[INSTRUCTIONS FOR THE TASK]
Duplicate the items below, keeping every line identical to the original.

[Pointing records for text and elements]

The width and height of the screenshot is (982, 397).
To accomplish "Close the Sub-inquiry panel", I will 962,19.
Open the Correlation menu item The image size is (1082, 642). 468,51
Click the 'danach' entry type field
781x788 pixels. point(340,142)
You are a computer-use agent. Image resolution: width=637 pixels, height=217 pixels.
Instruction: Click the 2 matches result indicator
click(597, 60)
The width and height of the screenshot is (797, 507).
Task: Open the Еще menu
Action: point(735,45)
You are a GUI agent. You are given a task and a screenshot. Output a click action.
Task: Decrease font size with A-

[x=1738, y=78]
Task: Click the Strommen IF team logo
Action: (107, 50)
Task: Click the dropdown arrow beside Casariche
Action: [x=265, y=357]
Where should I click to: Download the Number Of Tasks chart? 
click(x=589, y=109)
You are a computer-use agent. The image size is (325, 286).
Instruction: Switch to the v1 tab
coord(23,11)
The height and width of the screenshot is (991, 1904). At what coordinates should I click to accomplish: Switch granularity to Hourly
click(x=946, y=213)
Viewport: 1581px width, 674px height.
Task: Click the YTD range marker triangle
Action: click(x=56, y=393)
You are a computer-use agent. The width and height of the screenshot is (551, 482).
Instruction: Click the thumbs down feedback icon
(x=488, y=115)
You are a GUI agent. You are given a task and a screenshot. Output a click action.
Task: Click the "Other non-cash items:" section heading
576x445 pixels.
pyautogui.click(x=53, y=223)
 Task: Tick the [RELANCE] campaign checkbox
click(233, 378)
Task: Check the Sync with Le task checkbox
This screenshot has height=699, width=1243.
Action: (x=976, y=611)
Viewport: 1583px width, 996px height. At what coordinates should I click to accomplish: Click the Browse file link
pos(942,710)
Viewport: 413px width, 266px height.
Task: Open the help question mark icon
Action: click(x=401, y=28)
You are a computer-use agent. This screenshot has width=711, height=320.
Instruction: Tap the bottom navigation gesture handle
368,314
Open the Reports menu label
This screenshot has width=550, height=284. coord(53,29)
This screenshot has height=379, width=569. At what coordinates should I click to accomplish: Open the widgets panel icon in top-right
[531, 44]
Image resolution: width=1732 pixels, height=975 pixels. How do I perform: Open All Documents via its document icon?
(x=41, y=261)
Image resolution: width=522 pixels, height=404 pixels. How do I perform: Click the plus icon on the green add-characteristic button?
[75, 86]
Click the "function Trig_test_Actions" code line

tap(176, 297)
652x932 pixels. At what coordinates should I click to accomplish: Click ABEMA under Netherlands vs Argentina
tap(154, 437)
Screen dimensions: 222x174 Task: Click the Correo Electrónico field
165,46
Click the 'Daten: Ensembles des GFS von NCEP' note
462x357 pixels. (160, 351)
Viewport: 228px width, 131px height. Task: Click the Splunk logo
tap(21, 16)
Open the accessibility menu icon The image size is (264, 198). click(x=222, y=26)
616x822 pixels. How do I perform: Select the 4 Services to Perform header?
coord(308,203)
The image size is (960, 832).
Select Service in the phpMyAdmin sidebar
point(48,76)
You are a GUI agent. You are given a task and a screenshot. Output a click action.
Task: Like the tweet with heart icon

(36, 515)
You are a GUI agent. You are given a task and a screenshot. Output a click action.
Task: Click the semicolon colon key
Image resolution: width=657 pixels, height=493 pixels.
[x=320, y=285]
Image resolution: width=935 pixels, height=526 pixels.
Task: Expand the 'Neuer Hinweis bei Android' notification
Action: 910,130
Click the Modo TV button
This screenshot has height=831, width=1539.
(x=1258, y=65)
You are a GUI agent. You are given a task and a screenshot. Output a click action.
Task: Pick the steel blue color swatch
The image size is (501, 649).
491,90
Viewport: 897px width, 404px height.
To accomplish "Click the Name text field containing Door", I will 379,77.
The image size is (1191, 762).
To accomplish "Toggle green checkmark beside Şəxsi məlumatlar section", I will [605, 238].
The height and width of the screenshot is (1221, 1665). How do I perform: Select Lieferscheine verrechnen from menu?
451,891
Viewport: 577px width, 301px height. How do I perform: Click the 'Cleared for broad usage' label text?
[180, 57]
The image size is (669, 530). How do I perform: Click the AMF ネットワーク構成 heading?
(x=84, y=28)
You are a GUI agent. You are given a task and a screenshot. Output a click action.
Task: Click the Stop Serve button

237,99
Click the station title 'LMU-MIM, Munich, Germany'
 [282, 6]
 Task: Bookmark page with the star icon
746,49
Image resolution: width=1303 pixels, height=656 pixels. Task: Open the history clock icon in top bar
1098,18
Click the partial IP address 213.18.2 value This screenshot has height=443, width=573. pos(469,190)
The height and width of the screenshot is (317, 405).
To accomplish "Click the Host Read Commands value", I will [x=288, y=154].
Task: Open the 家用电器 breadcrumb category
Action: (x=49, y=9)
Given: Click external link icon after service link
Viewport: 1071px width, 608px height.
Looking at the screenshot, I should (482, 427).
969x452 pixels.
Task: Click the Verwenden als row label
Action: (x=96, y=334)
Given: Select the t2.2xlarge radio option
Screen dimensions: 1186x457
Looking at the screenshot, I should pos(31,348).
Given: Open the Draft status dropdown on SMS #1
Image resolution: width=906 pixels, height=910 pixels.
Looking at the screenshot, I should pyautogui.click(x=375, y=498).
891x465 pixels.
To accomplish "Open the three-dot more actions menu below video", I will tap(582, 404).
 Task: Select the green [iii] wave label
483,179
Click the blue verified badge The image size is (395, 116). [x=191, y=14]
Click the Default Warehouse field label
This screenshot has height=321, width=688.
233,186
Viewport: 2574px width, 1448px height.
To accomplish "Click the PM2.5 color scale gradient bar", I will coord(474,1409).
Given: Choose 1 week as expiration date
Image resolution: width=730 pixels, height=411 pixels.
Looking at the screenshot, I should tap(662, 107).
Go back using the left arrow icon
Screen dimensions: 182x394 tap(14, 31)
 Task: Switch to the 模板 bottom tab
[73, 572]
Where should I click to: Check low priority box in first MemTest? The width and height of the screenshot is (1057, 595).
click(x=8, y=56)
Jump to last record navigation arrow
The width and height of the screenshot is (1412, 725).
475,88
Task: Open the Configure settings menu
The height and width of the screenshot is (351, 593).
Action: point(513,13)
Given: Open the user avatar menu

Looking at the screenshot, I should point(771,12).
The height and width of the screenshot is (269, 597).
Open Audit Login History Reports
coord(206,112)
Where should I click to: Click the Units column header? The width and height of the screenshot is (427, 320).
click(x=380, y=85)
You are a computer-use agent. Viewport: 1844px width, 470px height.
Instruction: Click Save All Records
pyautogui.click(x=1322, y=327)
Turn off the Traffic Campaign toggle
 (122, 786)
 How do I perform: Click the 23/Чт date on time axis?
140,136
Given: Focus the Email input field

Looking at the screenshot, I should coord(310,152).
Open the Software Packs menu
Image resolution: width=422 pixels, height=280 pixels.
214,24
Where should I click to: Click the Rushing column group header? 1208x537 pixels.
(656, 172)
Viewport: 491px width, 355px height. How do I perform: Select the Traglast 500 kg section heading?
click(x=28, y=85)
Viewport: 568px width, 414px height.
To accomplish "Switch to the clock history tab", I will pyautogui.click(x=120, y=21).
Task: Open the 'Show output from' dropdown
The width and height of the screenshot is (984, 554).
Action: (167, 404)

[WRITTEN SOLUTION]
The width and height of the screenshot is (982, 397).
To accomplish "Close the Sub-inquiry panel", I will 962,19.
Open the Correlation menu item The image size is (1082, 642). 468,51
Click the 'danach' entry type field
781x788 pixels. point(340,142)
You are a computer-use agent. Image resolution: width=637 pixels, height=217 pixels.
Instruction: Click the 2 matches result indicator
click(597, 60)
The width and height of the screenshot is (797, 507).
Task: Open the Еще menu
Action: point(735,45)
You are a GUI agent. You are given a task and a screenshot. Output a click action.
Task: Decrease font size with A-

[x=1738, y=78]
Task: Click the Strommen IF team logo
Action: (107, 50)
Task: Click the dropdown arrow beside Casariche
Action: [x=265, y=357]
Where should I click to: Download the Number Of Tasks chart? 
click(x=589, y=109)
You are a computer-use agent. The image size is (325, 286).
Instruction: Switch to the v1 tab
coord(23,11)
The height and width of the screenshot is (991, 1904). At what coordinates should I click to accomplish: Switch granularity to Hourly
click(x=946, y=213)
Viewport: 1581px width, 674px height.
Task: Click the YTD range marker triangle
Action: click(x=56, y=393)
You are a computer-use agent. The width and height of the screenshot is (551, 482).
Instruction: Click the thumbs down feedback icon
(x=488, y=115)
You are a GUI agent. You are given a task and a screenshot. Output a click action.
Task: Click the "Other non-cash items:" section heading
576x445 pixels.
pyautogui.click(x=53, y=223)
 Task: Tick the [RELANCE] campaign checkbox
click(233, 378)
Task: Check the Sync with Le task checkbox
This screenshot has height=699, width=1243.
Action: (x=976, y=611)
Viewport: 1583px width, 996px height. At what coordinates should I click to accomplish: Click the Browse file link
pos(942,710)
Viewport: 413px width, 266px height.
Task: Open the help question mark icon
Action: click(x=401, y=28)
You are a computer-use agent. This screenshot has width=711, height=320.
Instruction: Tap the bottom navigation gesture handle
368,314
Open the Reports menu label
This screenshot has width=550, height=284. coord(53,29)
This screenshot has height=379, width=569. At what coordinates should I click to accomplish: Open the widgets panel icon in top-right
[531, 44]
Image resolution: width=1732 pixels, height=975 pixels. How do I perform: Open All Documents via its document icon?
(x=41, y=261)
Image resolution: width=522 pixels, height=404 pixels. How do I perform: Click the plus icon on the green add-characteristic button?
[75, 86]
Click the "function Trig_test_Actions" code line

tap(176, 297)
652x932 pixels. At what coordinates should I click to accomplish: Click ABEMA under Netherlands vs Argentina
tap(154, 437)
Screen dimensions: 222x174 Task: Click the Correo Electrónico field
165,46
Click the 'Daten: Ensembles des GFS von NCEP' note
462x357 pixels. (160, 351)
Viewport: 228px width, 131px height. Task: Click the Splunk logo
tap(21, 16)
Open the accessibility menu icon The image size is (264, 198). click(x=222, y=26)
616x822 pixels. How do I perform: Select the 4 Services to Perform header?
coord(308,203)
The image size is (960, 832).
Select Service in the phpMyAdmin sidebar
point(48,76)
You are a GUI agent. You are given a task and a screenshot. Output a click action.
Task: Like the tweet with heart icon

(36, 515)
You are a GUI agent. You are given a task and a screenshot. Output a click action.
Task: Click the semicolon colon key
Image resolution: width=657 pixels, height=493 pixels.
[x=320, y=285]
Image resolution: width=935 pixels, height=526 pixels.
Task: Expand the 'Neuer Hinweis bei Android' notification
Action: 910,130
Click the Modo TV button
This screenshot has height=831, width=1539.
(x=1258, y=65)
You are a GUI agent. You are given a task and a screenshot. Output a click action.
Task: Pick the steel blue color swatch
The image size is (501, 649).
491,90
Viewport: 897px width, 404px height.
To accomplish "Click the Name text field containing Door", I will 379,77.
The image size is (1191, 762).
To accomplish "Toggle green checkmark beside Şəxsi məlumatlar section", I will [605, 238].
The height and width of the screenshot is (1221, 1665). How do I perform: Select Lieferscheine verrechnen from menu?
451,891
Viewport: 577px width, 301px height. How do I perform: Click the 'Cleared for broad usage' label text?
[180, 57]
The image size is (669, 530). How do I perform: Click the AMF ネットワーク構成 heading?
(x=84, y=28)
You are a GUI agent. You are given a task and a screenshot. Output a click action.
Task: Click the Stop Serve button

237,99
Click the station title 'LMU-MIM, Munich, Germany'
 [282, 6]
 Task: Bookmark page with the star icon
746,49
Image resolution: width=1303 pixels, height=656 pixels. Task: Open the history clock icon in top bar
1098,18
Click the partial IP address 213.18.2 value This screenshot has height=443, width=573. pos(469,190)
The height and width of the screenshot is (317, 405).
To accomplish "Click the Host Read Commands value", I will [x=288, y=154].
Task: Open the 家用电器 breadcrumb category
Action: (x=49, y=9)
Given: Click external link icon after service link
Viewport: 1071px width, 608px height.
Looking at the screenshot, I should (482, 427).
969x452 pixels.
Task: Click the Verwenden als row label
Action: (x=96, y=334)
Given: Select the t2.2xlarge radio option
Screen dimensions: 1186x457
Looking at the screenshot, I should pos(31,348).
Given: Open the Draft status dropdown on SMS #1
Image resolution: width=906 pixels, height=910 pixels.
Looking at the screenshot, I should pyautogui.click(x=375, y=498).
891x465 pixels.
To accomplish "Open the three-dot more actions menu below video", I will tap(582, 404).
 Task: Select the green [iii] wave label
483,179
Click the blue verified badge The image size is (395, 116). [x=191, y=14]
Click the Default Warehouse field label
This screenshot has height=321, width=688.
233,186
Viewport: 2574px width, 1448px height.
To accomplish "Click the PM2.5 color scale gradient bar", I will coord(474,1409).
Given: Choose 1 week as expiration date
Image resolution: width=730 pixels, height=411 pixels.
Looking at the screenshot, I should tap(662, 107).
Go back using the left arrow icon
Screen dimensions: 182x394 tap(14, 31)
 Task: Switch to the 模板 bottom tab
[73, 572]
Where should I click to: Check low priority box in first MemTest? The width and height of the screenshot is (1057, 595).
click(x=8, y=56)
Jump to last record navigation arrow
The width and height of the screenshot is (1412, 725).
475,88
Task: Open the Configure settings menu
The height and width of the screenshot is (351, 593).
Action: point(513,13)
Given: Open the user avatar menu

Looking at the screenshot, I should point(771,12).
The height and width of the screenshot is (269, 597).
Open Audit Login History Reports
coord(206,112)
Where should I click to: Click the Units column header? The width and height of the screenshot is (427, 320).
click(x=380, y=85)
You are a computer-use agent. Viewport: 1844px width, 470px height.
Instruction: Click Save All Records
pyautogui.click(x=1322, y=327)
Turn off the Traffic Campaign toggle
 (122, 786)
 How do I perform: Click the 23/Чт date on time axis?
140,136
Given: Focus the Email input field

Looking at the screenshot, I should coord(310,152).
Open the Software Packs menu
Image resolution: width=422 pixels, height=280 pixels.
214,24
Where should I click to: Click the Rushing column group header? 1208x537 pixels.
(656, 172)
Viewport: 491px width, 355px height. How do I perform: Select the Traglast 500 kg section heading?
click(x=28, y=85)
Viewport: 568px width, 414px height.
To accomplish "Switch to the clock history tab", I will pyautogui.click(x=120, y=21).
Task: Open the 'Show output from' dropdown
The width and height of the screenshot is (984, 554).
Action: (167, 404)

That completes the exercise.